Use URL.canParse instead of custom isValidUrl

jspahrsummers · jspahrsummers · commit 76b9781c850e · 2025-02-18T10:33:21.000Z
diff --git a/src/server/auth/handlers/authorize.ts b/src/server/auth/handlers/authorize.ts
@@ -1,6 +1,5 @@
 import { RequestHandler } from "express";
 import { z } from "zod";
-import { isValidUrl } from "../validation.js";
 import { OAuthServerProvider } from "../provider.js";
 
 export type AuthorizationHandlerOptions = {
@@ -10,7 +9,7 @@ export type AuthorizationHandlerOptions = {
 // Parameters that must be validated in order to issue redirects.
 const ClientAuthorizationParamsSchema = z.object({
   client_id: z.string(),
-  redirect_uri: z.string().optional().refine((value) => value === undefined || isValidUrl(value), { message: "redirect_uri must be a valid URL" }),
+  redirect_uri: z.string().optional().refine((value) => value === undefined || URL.canParse(value), { message: "redirect_uri must be a valid URL" }),
 });
 
 // Parameters that must be validated for a successful authorization request. Failure can be reported to the redirect URI.

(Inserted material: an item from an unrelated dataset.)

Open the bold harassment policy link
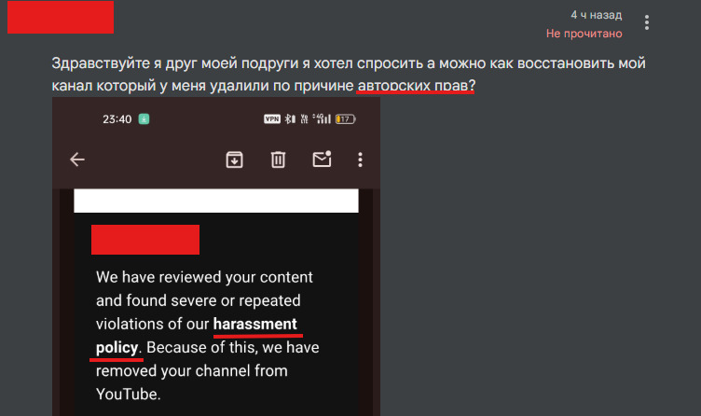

diff --git a/src/server/auth/validation.ts b/src/server/auth/validation.ts
diff --git a/src/shared/auth.ts b/src/shared/auth.ts
@@ -1,5 +1,4 @@
 import { z } from "zod";
-import { isValidUrl } from "../server/auth/validation.js";
 
 /**
  * RFC 8414 OAuth 2.0 Authorization Server Metadata
@@ -62,7 +61,7 @@ export const OAuthErrorSchema = z
  * RFC 7591 OAuth 2.0 Dynamic Client Registration metadata
  */
 export const OAuthClientMetadataSchema = z.object({
-  redirect_uris: z.array(z.string()).refine((uris) => uris.every(isValidUrl), { message: "redirect_uris must contain valid URLs" }),
+  redirect_uris: z.array(z.string()).refine((uris) => uris.every((uri) => URL.canParse(uri)), { message: "redirect_uris must contain valid URLs" }),
   token_endpoint_auth_method: z.string().optional(),
   grant_types: z.array(z.string()).optional(),
   response_types: z.array(z.string()).optional(),